The trial court eventually heard Soto’s testimony on July 9, 1979. Although Soto corroborated defendant’s self-defense claim on key points, the district court denied the motion for a new trial on September 17, 1979. In State v. Shannon, 388 So.2d 731, 737 (La.1980), this Court then reversed defendant’s conviction and sentence finding that “[bjecause the defendant’s failure to discover Victor ‘Rocky’ Soto’s testimony before or during trial was not due to a lack of diligence on his part, and because the introduction of this new evidence would have probably changed the verdict of guilty ... the motion for a new trial should have been granted.”

At defendant’s second trial on February 20, 1981, two significant developments undercut the apparent promise of Soto’s testimony for the defense. The state once again relied on testimony from Castañedo and Lambert. However, the prosecution also called a third, and completely independent eyewitness to the shooting, Michael Strachan, who agreed with Castañedo and Lambert that Receli had his hands up “trying to get the drink off his face...” when defendant pulled his pistol out from underneath his shirt and fired. In addition, counsel’s efforts to produce Soto for trial proved unavailing. In his absence, the trial judge ordered his minute clerk to read Soto’s prior recorded testimony at the new trial hearing to the jury. Nevertheless, jurors were deprived of a live account of the circumstances surrounding the Receli shooting from the only witness who corroborated defendant’s self-defense claim.

At the close of the evidence, defendant’s second jury rejected his testimony that he had shot Receli “for fear of my life” and returned another verdict of guilty as charged. On April 21, 1981, the trial court once more sentenced defendant to 40 years’ imprisonment at hard labor “... tak[ing] ... into consideration all the testimony offered during the trial ... and also, the disability of the victim_”: Defendant has now appealed his conviction and sentence to this Court urging 22 assignments of error. We have reviewed the assignments relating to various objections made in the course of trial and conclude that they lack merit. We also find no error in the trial court’s denial of the motion for a new trial on grounds that the evidence was insufficient to support the verdict. Finally, despite the brevity of the trial court’s sentencing reasons, we find no apparent severity in defendant’s 40 year sentence.
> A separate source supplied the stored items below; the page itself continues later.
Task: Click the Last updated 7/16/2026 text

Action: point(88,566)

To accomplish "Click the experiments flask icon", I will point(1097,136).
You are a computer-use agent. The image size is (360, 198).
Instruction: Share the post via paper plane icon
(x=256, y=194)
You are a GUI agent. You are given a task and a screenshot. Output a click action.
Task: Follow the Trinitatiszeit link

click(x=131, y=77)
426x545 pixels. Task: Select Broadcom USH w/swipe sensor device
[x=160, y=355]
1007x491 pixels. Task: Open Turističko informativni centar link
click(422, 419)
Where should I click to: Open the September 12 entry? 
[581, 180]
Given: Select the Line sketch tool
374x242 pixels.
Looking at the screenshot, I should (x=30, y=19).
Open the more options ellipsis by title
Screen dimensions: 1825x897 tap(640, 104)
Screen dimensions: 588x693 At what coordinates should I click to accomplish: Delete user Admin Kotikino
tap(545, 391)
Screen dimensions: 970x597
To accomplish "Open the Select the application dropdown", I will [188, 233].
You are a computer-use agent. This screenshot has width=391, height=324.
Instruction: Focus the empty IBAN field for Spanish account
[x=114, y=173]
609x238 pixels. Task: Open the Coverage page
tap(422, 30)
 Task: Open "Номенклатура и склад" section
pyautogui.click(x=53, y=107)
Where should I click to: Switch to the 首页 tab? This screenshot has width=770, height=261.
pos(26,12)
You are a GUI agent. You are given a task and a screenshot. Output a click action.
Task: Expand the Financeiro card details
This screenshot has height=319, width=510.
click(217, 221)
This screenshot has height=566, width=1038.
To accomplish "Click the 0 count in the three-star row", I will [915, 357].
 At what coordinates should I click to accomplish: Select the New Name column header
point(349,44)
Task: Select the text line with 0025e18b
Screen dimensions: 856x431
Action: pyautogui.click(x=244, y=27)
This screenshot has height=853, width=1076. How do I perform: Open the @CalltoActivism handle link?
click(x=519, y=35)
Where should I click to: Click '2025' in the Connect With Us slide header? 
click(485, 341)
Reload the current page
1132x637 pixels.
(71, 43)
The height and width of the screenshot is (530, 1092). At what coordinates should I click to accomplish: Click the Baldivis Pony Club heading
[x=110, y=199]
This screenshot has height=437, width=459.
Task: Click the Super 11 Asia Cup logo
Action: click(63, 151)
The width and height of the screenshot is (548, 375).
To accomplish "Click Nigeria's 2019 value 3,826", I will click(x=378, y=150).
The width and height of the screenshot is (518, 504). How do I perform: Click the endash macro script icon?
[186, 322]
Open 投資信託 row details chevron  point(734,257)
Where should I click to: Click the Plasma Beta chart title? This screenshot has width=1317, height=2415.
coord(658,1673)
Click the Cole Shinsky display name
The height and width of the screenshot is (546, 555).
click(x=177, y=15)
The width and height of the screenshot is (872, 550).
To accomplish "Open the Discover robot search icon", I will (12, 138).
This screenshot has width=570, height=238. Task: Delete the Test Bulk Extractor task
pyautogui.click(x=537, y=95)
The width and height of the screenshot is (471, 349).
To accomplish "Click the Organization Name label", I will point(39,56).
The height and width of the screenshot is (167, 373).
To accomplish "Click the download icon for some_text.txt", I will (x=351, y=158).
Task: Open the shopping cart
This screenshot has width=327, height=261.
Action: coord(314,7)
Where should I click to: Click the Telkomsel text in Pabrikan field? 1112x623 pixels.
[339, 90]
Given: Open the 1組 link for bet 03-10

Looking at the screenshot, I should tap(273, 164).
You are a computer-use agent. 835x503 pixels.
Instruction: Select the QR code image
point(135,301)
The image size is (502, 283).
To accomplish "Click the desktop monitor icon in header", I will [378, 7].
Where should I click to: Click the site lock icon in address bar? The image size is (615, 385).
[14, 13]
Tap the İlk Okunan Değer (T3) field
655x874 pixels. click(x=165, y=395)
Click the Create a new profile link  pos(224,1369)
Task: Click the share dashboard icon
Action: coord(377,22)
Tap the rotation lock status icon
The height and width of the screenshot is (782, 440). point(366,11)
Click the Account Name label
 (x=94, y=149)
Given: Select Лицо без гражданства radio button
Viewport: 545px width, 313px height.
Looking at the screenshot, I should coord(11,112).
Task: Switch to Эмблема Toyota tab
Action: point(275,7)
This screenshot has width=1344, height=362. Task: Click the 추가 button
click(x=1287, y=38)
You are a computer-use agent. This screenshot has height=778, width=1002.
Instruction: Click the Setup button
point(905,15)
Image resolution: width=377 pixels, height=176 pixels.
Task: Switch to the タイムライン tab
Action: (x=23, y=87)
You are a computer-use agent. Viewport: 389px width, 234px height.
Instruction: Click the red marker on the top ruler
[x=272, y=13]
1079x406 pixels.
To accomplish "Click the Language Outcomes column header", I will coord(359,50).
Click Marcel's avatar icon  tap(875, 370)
Cf., State v. Ratcliff, 416 So.2d 528 (La.1982); State v. McClinton, 399 So.2d 178 (La.1981); State v. Cox, 369 So.2d 118 (La.1979).

Accordingly, defendant’s conviction and sentence are affirmed. 
      
      . A third passenger in Receli’s car, David Dills, has apparently not testified at any proceeding.
     
      
      . Strachan, who had been standing virtually "shoulder to shoulder” with defendant on the corner of Bourbon and Conti, provided police with his name shortly after the shooting and then gave a statement to the District Attorney’s Office a week later. He did not, however, receive a subpoena to appear in court until 6 months before defendant’s second trial.
     
      
      . According to Dr. Charles Mary, the former Director of Charity Hospital in New Orleans, defendant’s shot has rendered Rcccli a quadra-pclegic and confined him to a home for the incurable.